I do take issue with the bureaucracy-induced nonsense about patients having to sign a logbook for every prescription that is to be dispensed. This procedure has been a farce since its inception. "Sign here." "Sign there." More time is spent explaining to impatient customers why their signature is necessary than in pharmacist counseling in this country. Had "20/20" stood outside the pharmacy door and done an exit interview as to what the patient had just signed, it would have received an overwhelming response of "I don't know."
Rob Heilman, B.S., R.Ph.
Crown Point, Ind.
I did view the segment on "20/20," and I was pleased to see that the program did not put the blame on pharmacists but rather on the large chains and their working conditions.
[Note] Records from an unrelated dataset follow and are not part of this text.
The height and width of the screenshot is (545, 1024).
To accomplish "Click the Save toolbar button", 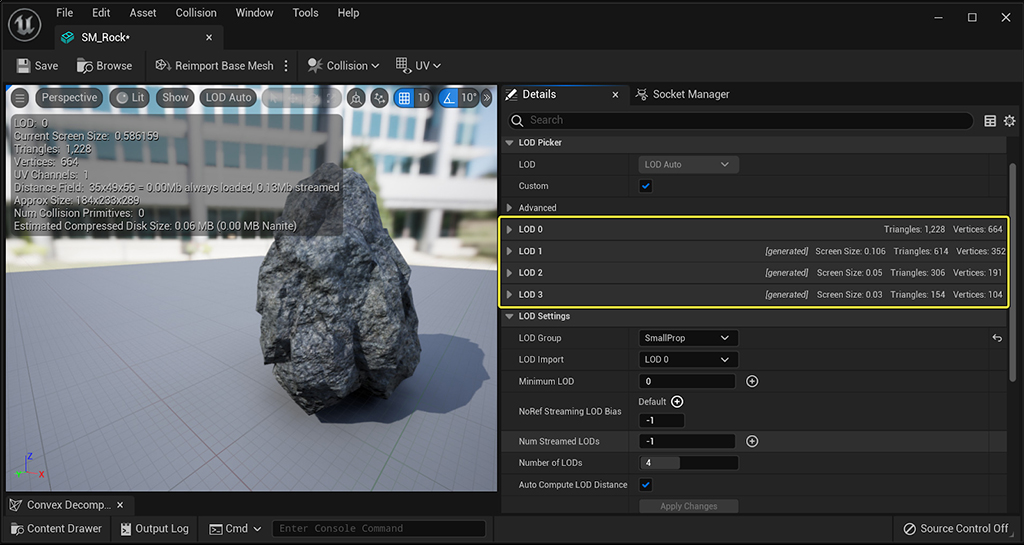I will click(x=37, y=66).
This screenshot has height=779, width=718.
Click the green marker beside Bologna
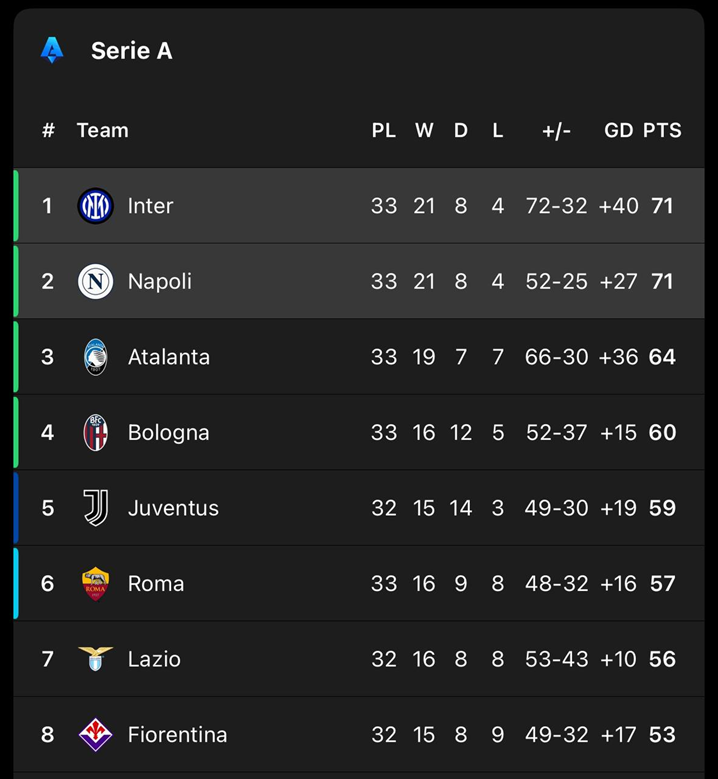click(x=16, y=433)
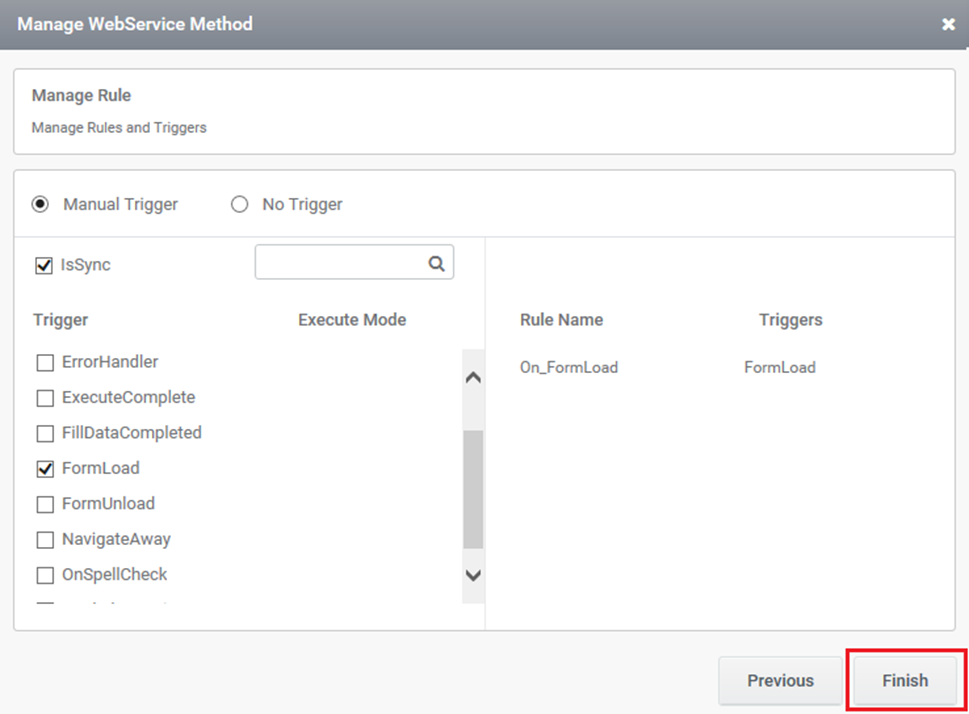
Task: Click the Finish button
Action: 905,681
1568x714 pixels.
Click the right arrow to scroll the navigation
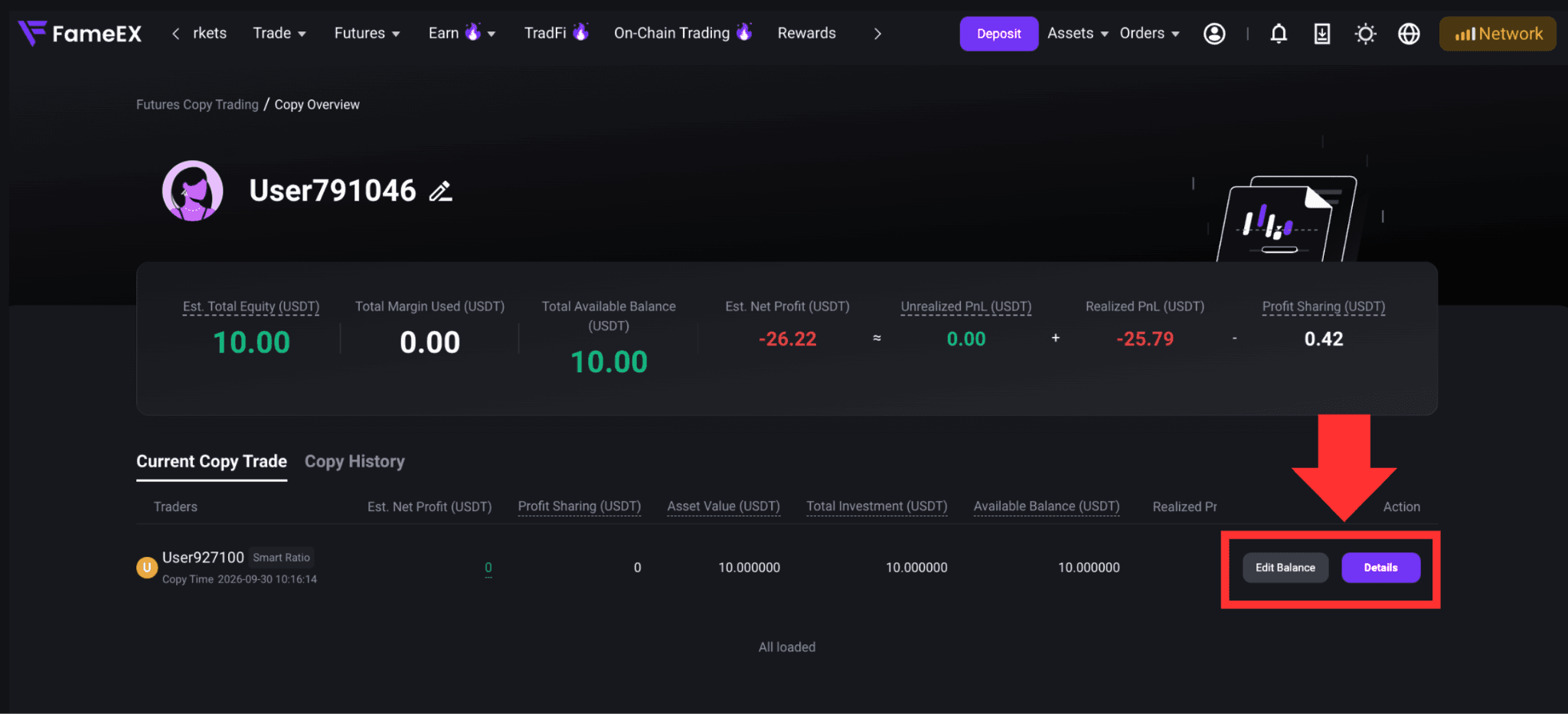pos(877,34)

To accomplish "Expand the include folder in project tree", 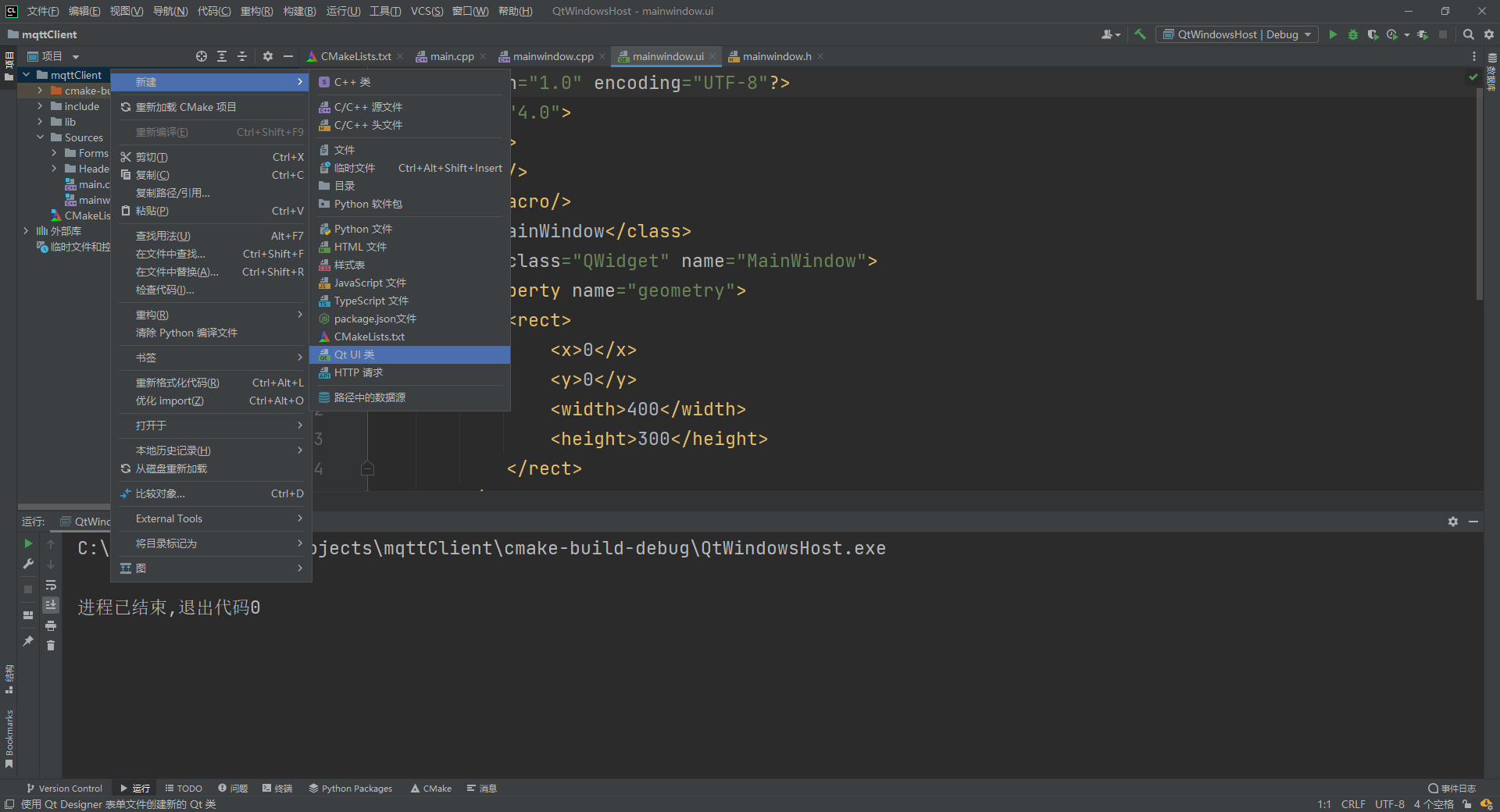I will tap(40, 106).
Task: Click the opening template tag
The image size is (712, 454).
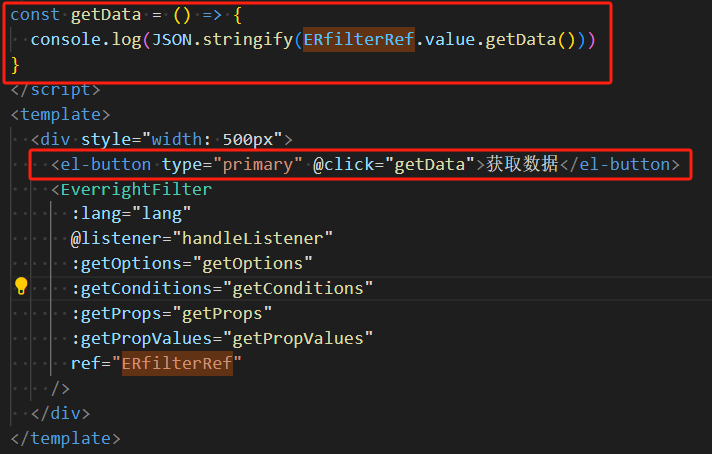Action: (60, 115)
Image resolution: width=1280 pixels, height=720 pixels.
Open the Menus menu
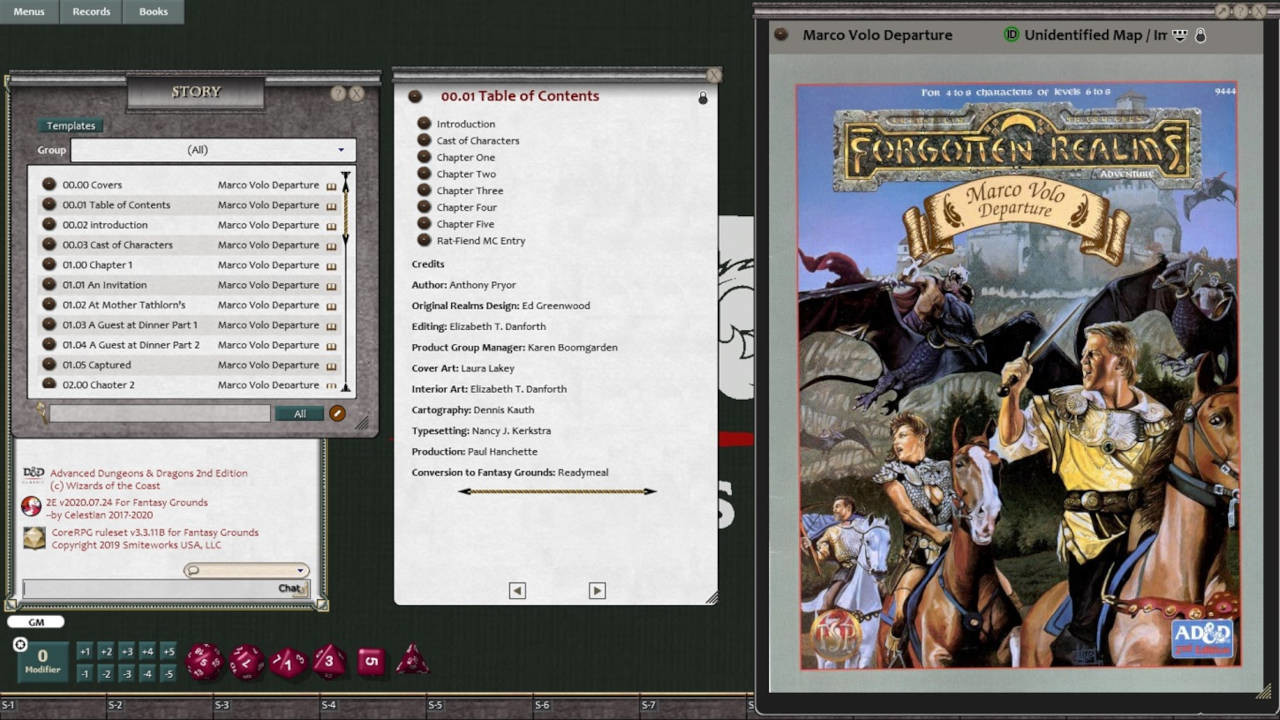point(28,12)
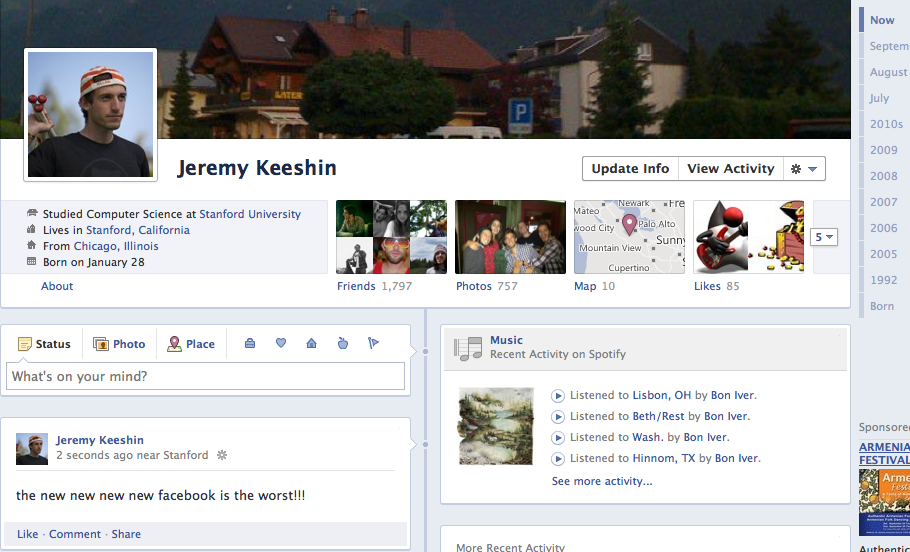Select the Photo tab in composer
This screenshot has height=552, width=910.
[x=119, y=344]
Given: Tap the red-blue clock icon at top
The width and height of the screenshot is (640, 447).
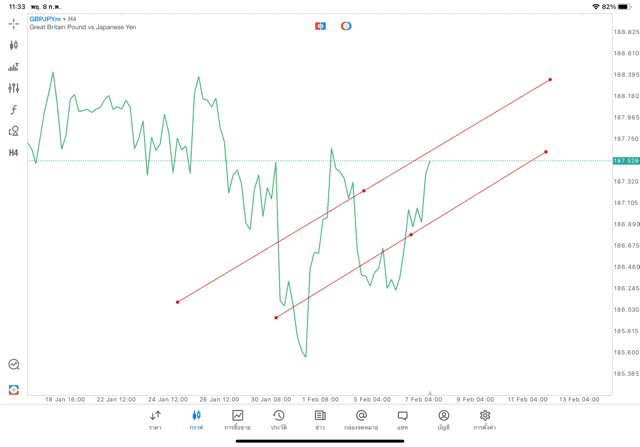Looking at the screenshot, I should pos(346,25).
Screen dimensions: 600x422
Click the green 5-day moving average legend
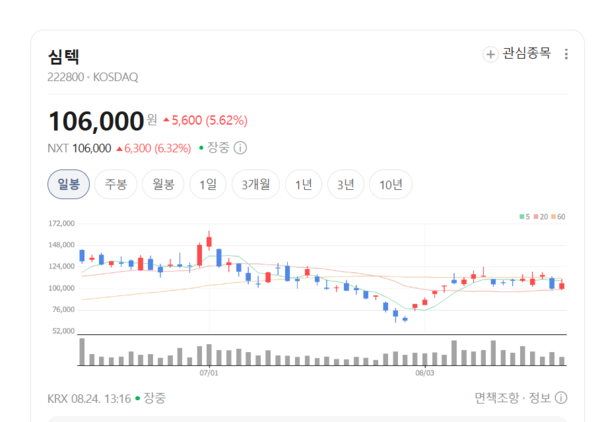pyautogui.click(x=525, y=217)
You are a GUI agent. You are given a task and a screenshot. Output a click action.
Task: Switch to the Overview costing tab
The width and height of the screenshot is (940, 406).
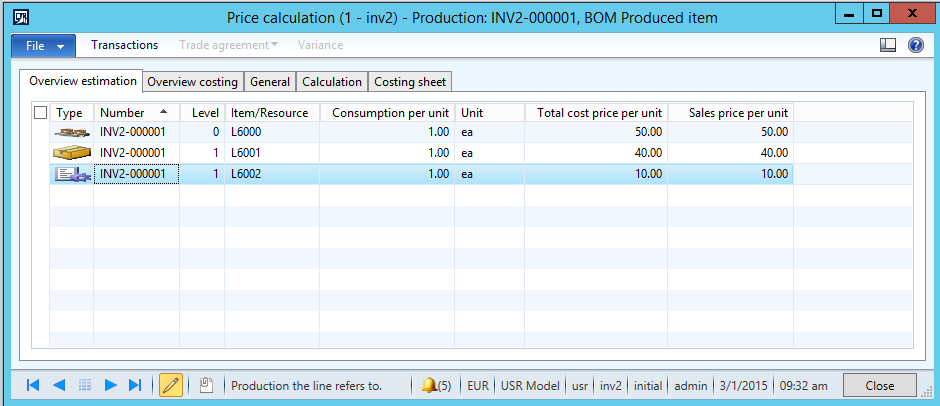tap(192, 82)
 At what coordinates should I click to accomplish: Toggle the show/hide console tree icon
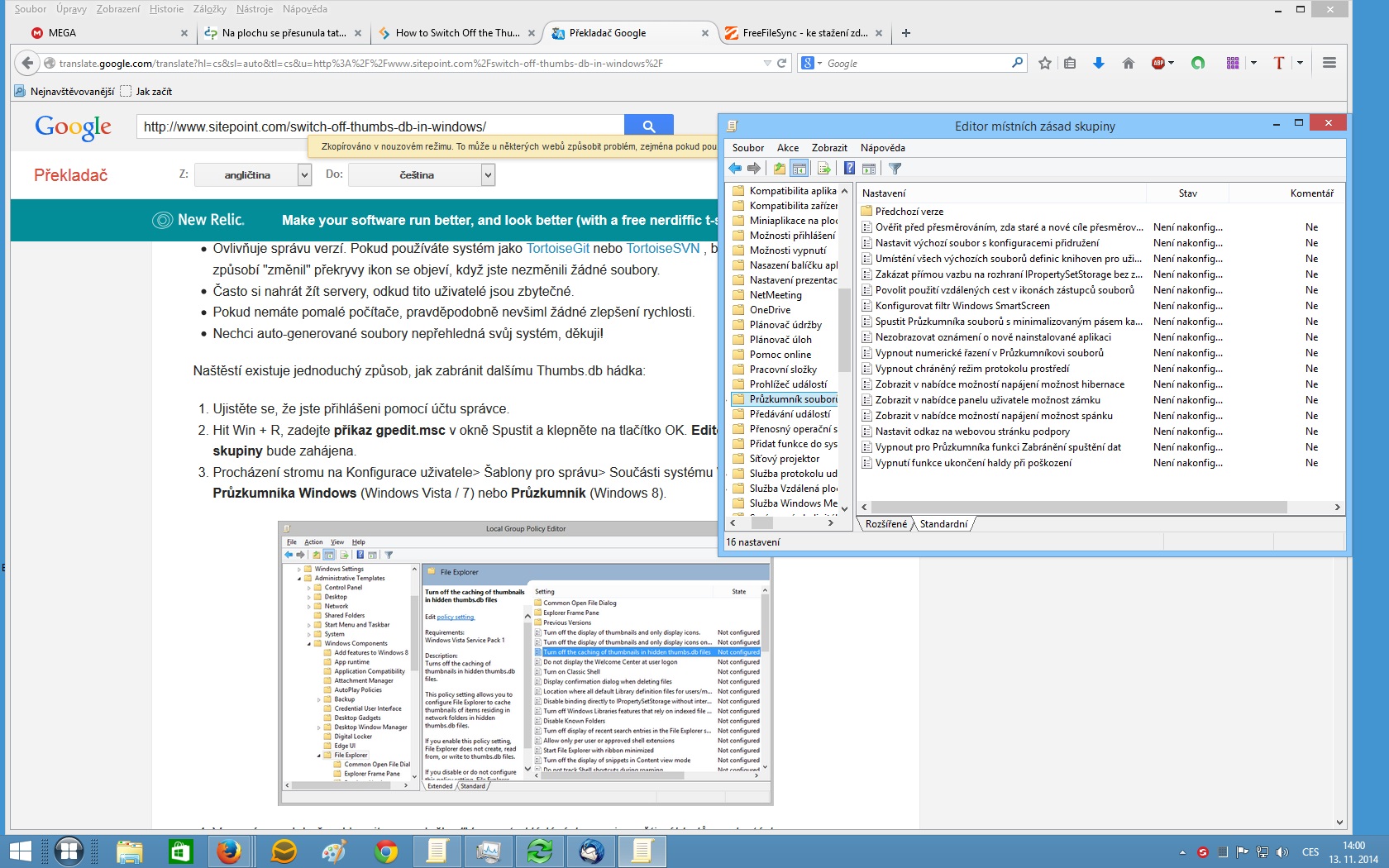(800, 169)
What I believe should be done is that state boards need to start writing regulations on how many pharmacists are required per X number of prescriptions filled and the maximum number of hours worked per pharmacist. This has become a public health issue.
We had the same problem with medical residents working very long shifts at hospitals. I do remember that in New York State, when I first started practicing back in the late 1970s, when the board did an inspection of a pharmacy, you needed to have one pharmacist for each 50 hours the store was open. I don't know if this is still done.
CDR Peter Weiss, R.Ph.
Pharm.D. versus B.Pharm.
I agree that there most certainly are B.S.-degree pharmacists practicing at a higher level than was required when they entered the profession, and a B.Pharm. is not equivalent to a pharmacy technician by any stretch of the imagination. However, the Pharm.D., while it is an entry-level degree, is not the same as a B.Pharm. Also, we do not all take "the same board exam." The new board exam has been upgraded to test the more clinical aspects covered in the new Pharm.D. curriculum. If they are the same, then why did my fellow classmates and I have to complete an extra year to acquire this new degree? And why are older pharmacists bothering to go back to school to get the degree? CEs are certainly good and do keep us all abreast of new developments, but they are in no way equivalent to the semesters of therapeutics instruction that are now required. B.Pharm. is not equivalent to Pharm.D.
Leslie Haag, Pharm.D. (2005)
West Palm Beach, Fla.
For the record: In the March 19, 2007, HSE edition of Drug Topics, it was incorrectly reported that Joe Oddis served as executive VP of ASHP until 1998. Mr. Oddis’ last year at the helm of ASHP was 1997, when he was succeeded by Henri Manasse, ASHP’s current top executive.